For users using WebTV Plus during the time the game was still available to download, they had to be connected to the TestDrive service first, which was usually done by accessing the Tricks section of the production service (Tricks was a password-locked area with various internal services meant to test the WebTV hardware and service, for which hackers obtained one of the passwords around the same year Doom for WebTV Plus was discovered) and downloading a firmware build that was designed to connect to TestDrive. At first, users could simply go to a Games settings page on TestDrive, download Doom from there, and then launch it through the game's landing page. After the settings page was taken down and the landing page for the game modified to disallow launching it, the WebTV Plus version of Doom could still be downloaded by accessing the WebTV service URL wtv-disk:/content/DownloadScreen.tmpl?diskmap=Doom, and afterwards, the game could be launched with a command in the form of a WebTV-specific URI (i.e., client:boota?partition=DoomROM&size=5242880&source=file://disk/Doom/approm.o).

Availability outside the WebTV service[edit]

Up until 2014, neither the Dishplayer nor the original WebTV Plus versions of Doom were archived outside the WebTV service for the reasons mentioned at the beginning of this page. In 2014, the Dishplayer version of the Doom WebTV port was available for play outside of the WebTV service for the first time by being bundled in a customized version of the WebTV firmware made for Dishplayer and WebTV Plus units released by members of the WebTV hacking scene, known as "HackTV". The binaries for the original EchoStar Doom game itself and the files it loads (doom.wad and webtv.wad) have not been modified, but the game documentation has been modified to bear the HackTV logo in place of the original WebTV logo.

Seven years later, in 2021, it was announced by WebTV hacker MattMan69 on their site, "WebTV MsnTV Secret Pics", that the data for the WebTV Plus version of Doom was found in text files on a 20-year old CD-R backup, which was then used to reassemble the game into a proper format. This also resulted in exclusive releases on the custom "HackTV" build and on a fully fledged WebTV "revival server" operated by scene members, which currently remains private. The release of this version by the scene members is confirmed to have been modified with no regard toward preservation of the original game files, with the splash screens being edited or replaced to show "HackTV" branding in-game.[3]

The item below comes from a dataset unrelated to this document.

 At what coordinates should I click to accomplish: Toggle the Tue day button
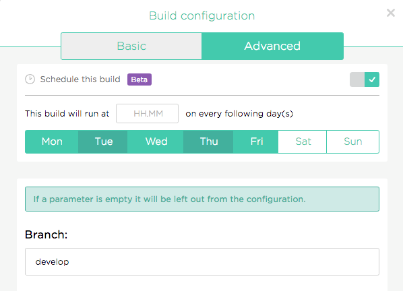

Closer to proper preservation, copies of the production and debug versions designed for the Dishplayer hardware were released in a dedicated WebTV content archive by an entity that also operates a WebTV-focused wiki that documents primarily technical information on the product and service, which prior to this effort had been largely unavailable. The integrity or completeness of either copy currently archived have not yet been totally confirmed.

Differences[edit]

Insufficient documentation has been made on differences between Doom for WebTV and the original PC version, but from what has been uncovered recently, the WebTV port offers four episodes to play. Controls are also designed for use with WebTV keyboards, with the arrow keys moving the player, keys 0-9 swapping the weapon, the control key firing the weapon, and space bar for activating objects.

Sources[edit]

References[edit]

  1. "ECHOSTAR COMMUNICATIONS CORP., WEBTV NETWORKS INTRODUCE FIRST INTERNET TV SATELLITE PRODUCT AND SERVICE." (archived 🏛). Retrieved 1 March 2000.
  2. ulTRAX (17 August 1999). "WTV-ARCHIVES: GAMES." Retrieved 7 June 2021.
  3.  (27 April 2021). "Doom / FreeDoom Running on the WebTV Plus." YouTube.